Study: Half of Lost Dental Insurance Expected to be Permanent

Non-expansion of Medicaid, other factors contribute

A recent study in the August 28 issue of the Journal of Dental Research indicates about half of those who lost dental insurance when they became unemployed due to COVID-19 are expected to remain uninsured. 

Higher rates can be expected in states that didn’t expand Medicaid, along with drops in routine dental exams, a boost in procedures such as tooth extractions that are undergone more often by the uninsured and publicly insured, and an uptick in emergency visits.
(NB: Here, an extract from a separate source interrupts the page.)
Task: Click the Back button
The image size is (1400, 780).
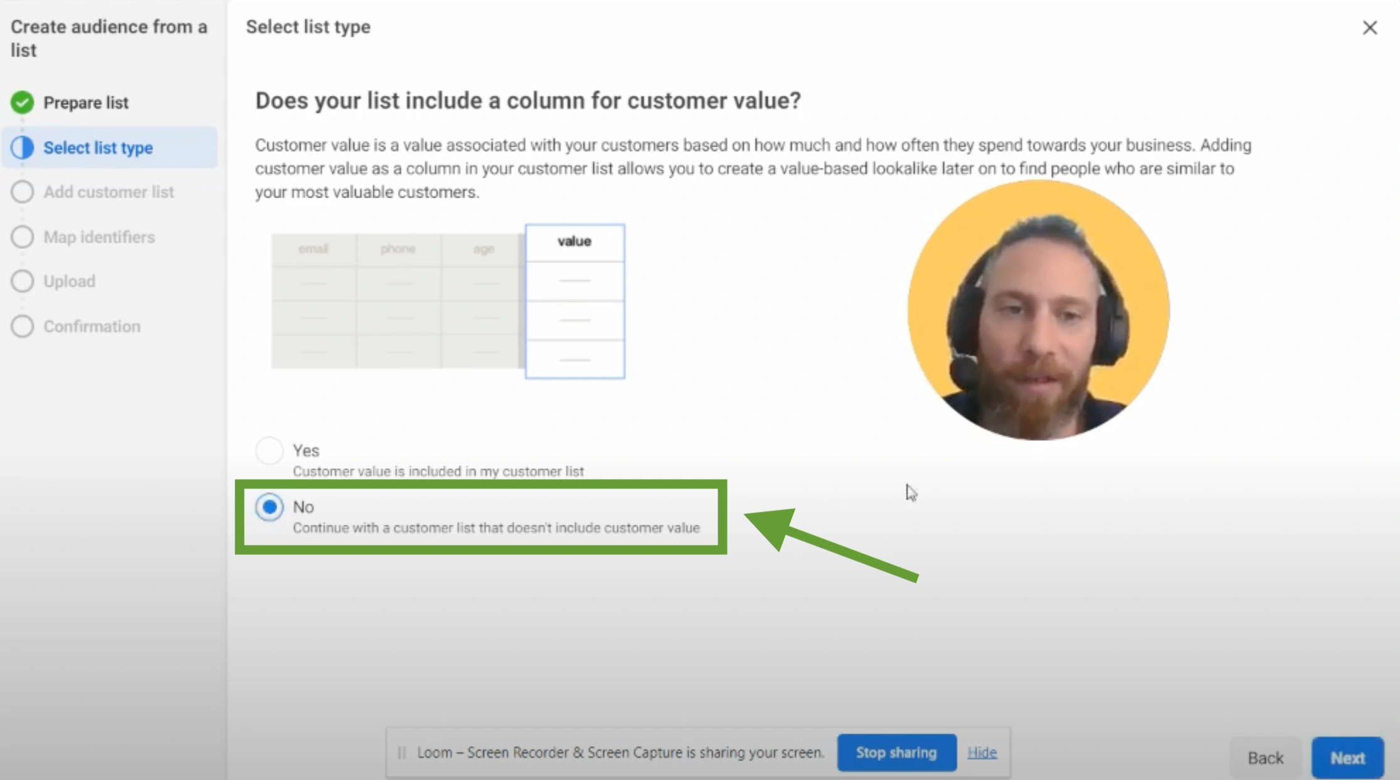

“These changes may further affect dental practice as the dental industry resumes care delivery in an uncertain economic and [healthcare] environment,” wrote author Sung Eun Choi, PhD, of the department of oral health policy and epidemiology at the Harvard School of Dental Medicine.

In August, the unemployment rate was 8.4%, and while this was the fourth consecutive month in which that number decreased, it’s still higher than it was in February right before many states shut down due to COVID-19. In February, the unemployment rate was 3.5%, and 5.8 million were unemployed. 

Dentistry’s recovery has pretty much leveled off at about 80% of pre-COVID-19 levels, and industry experts have been waiting and watching to see exactly how the rising unemployment rate will affect dental practices. They also have been worried about how the pandemic may widen the gaps in care for underserved populations. The COVID-19 pandemic may lead to about one-fifth of Medicaid providers in private practice disenrolling from the program, according to recent data from the ADA’s Health Policy Institute (HPI).

Approximately 47% of those who lost their employer-sponsored dental insurance when they were laid off are expected to remain uninsured, while approximately 45% are likely to enroll in state-based Medicaid and the Children’s Health Insurance Program (CHIP)

“Losses of employment caused by the COVID-19 [pandemic] in the United States can have countervailing effects on people’s health by impeding access to dental care,” wrote the authors.